_ASSIGNMENT_
Each line from the opening of the records that follow to the line with "symbolique dentaire (477, 1953)" needs to be written out exactly. Add nothing.

_Extracted records_

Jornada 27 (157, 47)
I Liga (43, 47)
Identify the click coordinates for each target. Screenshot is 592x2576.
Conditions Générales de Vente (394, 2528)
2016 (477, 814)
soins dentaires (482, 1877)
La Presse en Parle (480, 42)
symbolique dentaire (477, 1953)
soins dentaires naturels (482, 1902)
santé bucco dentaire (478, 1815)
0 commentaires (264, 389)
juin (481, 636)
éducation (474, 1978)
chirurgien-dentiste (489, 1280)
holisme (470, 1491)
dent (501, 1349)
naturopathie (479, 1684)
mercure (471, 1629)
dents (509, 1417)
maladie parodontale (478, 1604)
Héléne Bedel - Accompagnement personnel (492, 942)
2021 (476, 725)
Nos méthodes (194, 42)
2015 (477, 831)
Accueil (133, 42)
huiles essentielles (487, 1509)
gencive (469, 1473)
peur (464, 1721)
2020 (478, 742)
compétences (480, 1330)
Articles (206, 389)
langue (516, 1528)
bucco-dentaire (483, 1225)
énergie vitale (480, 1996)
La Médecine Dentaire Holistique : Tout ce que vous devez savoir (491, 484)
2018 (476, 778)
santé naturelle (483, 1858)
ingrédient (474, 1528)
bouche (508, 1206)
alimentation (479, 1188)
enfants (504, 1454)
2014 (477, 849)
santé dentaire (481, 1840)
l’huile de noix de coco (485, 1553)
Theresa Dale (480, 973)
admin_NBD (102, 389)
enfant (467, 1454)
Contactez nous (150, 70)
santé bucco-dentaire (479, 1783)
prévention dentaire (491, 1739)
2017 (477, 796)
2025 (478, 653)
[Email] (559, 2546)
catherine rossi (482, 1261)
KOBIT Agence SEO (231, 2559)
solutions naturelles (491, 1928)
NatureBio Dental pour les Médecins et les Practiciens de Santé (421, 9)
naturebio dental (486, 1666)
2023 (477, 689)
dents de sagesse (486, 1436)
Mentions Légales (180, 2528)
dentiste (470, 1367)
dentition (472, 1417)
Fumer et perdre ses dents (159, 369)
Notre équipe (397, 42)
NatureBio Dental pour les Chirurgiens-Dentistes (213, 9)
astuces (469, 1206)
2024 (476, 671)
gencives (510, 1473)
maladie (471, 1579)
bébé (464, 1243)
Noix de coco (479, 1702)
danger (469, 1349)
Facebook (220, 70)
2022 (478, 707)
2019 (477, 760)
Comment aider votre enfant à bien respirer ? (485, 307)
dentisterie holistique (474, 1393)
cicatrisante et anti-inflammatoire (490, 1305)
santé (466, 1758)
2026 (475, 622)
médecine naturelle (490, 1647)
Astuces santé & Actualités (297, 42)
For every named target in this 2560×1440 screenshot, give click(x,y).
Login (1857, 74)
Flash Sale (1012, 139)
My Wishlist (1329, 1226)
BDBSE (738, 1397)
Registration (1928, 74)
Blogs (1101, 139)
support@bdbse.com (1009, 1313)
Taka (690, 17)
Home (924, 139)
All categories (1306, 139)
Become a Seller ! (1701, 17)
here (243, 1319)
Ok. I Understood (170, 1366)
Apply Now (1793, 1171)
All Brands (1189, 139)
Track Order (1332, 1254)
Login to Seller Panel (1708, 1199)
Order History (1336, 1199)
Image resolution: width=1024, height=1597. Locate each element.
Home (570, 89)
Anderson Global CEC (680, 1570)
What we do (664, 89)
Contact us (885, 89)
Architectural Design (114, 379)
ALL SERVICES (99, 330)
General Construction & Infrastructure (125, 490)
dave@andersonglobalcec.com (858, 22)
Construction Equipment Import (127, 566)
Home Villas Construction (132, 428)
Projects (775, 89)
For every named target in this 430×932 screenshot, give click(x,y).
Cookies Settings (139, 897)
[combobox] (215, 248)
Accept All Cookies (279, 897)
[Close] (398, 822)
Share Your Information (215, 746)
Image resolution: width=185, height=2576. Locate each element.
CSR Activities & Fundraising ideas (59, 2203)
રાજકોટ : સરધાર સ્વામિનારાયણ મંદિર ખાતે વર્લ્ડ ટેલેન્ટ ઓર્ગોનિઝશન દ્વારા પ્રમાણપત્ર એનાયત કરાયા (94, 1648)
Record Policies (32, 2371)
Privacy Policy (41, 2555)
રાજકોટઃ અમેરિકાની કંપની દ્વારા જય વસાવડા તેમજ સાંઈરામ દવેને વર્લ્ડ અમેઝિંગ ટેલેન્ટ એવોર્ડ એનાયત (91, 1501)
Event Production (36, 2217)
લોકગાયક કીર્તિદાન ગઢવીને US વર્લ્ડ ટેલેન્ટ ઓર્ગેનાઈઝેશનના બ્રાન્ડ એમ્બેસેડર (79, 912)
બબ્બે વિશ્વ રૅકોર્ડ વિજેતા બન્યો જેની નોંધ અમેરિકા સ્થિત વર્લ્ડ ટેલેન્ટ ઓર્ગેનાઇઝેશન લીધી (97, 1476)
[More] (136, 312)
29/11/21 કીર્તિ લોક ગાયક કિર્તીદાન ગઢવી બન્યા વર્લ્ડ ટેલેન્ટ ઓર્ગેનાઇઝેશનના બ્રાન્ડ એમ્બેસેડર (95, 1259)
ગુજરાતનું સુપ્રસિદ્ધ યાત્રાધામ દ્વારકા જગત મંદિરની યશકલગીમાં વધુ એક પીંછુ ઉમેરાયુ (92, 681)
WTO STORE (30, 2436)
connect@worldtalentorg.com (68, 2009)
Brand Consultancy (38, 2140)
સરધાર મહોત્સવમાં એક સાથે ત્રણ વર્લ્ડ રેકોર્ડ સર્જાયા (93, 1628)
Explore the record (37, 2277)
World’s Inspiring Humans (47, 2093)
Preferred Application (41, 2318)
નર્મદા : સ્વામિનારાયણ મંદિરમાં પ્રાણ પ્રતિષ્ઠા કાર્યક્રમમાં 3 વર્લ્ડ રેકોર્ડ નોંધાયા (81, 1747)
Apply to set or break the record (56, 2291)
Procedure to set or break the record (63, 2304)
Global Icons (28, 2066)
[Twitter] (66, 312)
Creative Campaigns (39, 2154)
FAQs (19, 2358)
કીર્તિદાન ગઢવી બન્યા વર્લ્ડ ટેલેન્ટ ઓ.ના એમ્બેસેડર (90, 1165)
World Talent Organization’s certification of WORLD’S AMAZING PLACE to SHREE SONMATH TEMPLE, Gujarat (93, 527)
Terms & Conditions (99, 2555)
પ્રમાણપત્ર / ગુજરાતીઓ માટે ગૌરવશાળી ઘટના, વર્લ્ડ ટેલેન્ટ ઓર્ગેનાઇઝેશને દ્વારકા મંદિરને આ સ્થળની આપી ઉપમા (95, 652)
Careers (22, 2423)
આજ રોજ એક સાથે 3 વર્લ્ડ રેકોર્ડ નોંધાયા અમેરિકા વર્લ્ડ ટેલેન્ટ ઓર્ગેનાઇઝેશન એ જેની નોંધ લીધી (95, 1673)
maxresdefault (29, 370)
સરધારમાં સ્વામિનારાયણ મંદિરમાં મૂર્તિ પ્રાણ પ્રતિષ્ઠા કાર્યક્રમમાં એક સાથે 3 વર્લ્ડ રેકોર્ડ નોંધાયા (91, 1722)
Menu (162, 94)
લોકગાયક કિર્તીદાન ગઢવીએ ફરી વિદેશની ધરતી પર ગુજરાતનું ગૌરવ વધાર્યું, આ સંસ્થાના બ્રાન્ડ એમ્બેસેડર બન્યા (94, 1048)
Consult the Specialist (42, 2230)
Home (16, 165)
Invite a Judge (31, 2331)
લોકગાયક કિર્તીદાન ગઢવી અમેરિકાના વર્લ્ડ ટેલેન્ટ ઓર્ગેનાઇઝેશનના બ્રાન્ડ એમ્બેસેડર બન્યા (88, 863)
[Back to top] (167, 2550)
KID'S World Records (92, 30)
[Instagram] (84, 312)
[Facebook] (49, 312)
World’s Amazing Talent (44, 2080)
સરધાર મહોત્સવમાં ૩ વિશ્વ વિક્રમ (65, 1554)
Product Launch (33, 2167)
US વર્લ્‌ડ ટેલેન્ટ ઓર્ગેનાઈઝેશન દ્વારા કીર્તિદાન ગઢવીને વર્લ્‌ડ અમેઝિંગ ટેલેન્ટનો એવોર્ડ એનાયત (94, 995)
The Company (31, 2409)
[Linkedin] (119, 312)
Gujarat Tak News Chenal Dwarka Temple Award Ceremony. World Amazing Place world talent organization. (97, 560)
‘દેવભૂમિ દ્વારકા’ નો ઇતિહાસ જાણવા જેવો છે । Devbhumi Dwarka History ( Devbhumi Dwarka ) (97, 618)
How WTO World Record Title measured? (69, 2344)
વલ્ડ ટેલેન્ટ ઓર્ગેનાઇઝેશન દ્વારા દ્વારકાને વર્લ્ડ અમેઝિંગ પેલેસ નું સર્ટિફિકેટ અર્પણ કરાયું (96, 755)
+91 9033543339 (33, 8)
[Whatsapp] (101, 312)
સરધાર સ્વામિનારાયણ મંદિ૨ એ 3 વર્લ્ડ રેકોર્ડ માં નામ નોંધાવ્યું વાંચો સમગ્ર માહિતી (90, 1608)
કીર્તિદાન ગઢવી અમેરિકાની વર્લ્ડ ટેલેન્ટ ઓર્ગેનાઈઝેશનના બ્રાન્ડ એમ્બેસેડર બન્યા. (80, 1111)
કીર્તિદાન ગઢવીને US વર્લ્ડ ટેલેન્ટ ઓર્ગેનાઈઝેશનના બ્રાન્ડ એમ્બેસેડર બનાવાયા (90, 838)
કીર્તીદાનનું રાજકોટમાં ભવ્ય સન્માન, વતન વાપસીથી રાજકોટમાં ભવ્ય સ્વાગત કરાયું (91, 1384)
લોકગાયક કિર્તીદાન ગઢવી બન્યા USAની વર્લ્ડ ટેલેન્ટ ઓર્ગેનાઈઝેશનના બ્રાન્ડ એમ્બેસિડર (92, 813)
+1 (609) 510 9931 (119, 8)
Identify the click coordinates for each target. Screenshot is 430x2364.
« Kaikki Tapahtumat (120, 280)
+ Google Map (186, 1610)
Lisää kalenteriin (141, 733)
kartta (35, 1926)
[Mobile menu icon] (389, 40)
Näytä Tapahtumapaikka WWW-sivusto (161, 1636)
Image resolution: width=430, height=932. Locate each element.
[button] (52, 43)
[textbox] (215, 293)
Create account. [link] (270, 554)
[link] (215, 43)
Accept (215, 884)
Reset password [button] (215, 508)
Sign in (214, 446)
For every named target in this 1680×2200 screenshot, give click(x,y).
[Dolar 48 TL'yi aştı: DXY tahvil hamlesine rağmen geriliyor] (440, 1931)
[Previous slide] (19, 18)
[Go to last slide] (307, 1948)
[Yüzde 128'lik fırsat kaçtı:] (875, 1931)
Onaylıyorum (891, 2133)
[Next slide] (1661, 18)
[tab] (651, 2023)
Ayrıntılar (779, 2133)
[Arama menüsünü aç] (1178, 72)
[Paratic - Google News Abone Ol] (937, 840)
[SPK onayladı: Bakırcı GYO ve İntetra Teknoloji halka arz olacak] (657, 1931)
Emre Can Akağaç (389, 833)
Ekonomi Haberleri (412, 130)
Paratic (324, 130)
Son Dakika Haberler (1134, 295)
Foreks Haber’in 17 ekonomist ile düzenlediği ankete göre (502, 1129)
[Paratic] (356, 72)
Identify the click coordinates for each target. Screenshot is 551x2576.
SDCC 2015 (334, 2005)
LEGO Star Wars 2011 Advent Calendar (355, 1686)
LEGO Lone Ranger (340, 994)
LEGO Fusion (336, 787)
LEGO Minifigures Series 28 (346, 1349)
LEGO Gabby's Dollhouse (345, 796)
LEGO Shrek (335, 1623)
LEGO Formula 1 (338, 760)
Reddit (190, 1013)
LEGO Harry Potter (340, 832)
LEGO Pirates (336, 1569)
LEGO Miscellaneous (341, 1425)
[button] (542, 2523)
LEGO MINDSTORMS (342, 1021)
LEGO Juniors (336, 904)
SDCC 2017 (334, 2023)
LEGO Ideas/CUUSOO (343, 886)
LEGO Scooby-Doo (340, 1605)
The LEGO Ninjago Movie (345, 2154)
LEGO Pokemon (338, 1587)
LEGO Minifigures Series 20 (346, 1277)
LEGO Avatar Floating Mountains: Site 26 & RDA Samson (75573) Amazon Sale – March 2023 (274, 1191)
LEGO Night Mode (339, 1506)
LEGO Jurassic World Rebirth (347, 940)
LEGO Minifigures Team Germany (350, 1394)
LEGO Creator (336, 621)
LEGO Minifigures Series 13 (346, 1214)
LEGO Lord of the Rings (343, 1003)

_EXERCISE ANSWER_
Jornada 27 (157, 47)
I Liga (43, 47)
Identify the click coordinates for each target. Screenshot is 592x2576.
Conditions Générales de Vente (394, 2528)
2016 (477, 814)
soins dentaires (482, 1877)
La Presse en Parle (480, 42)
symbolique dentaire (477, 1953)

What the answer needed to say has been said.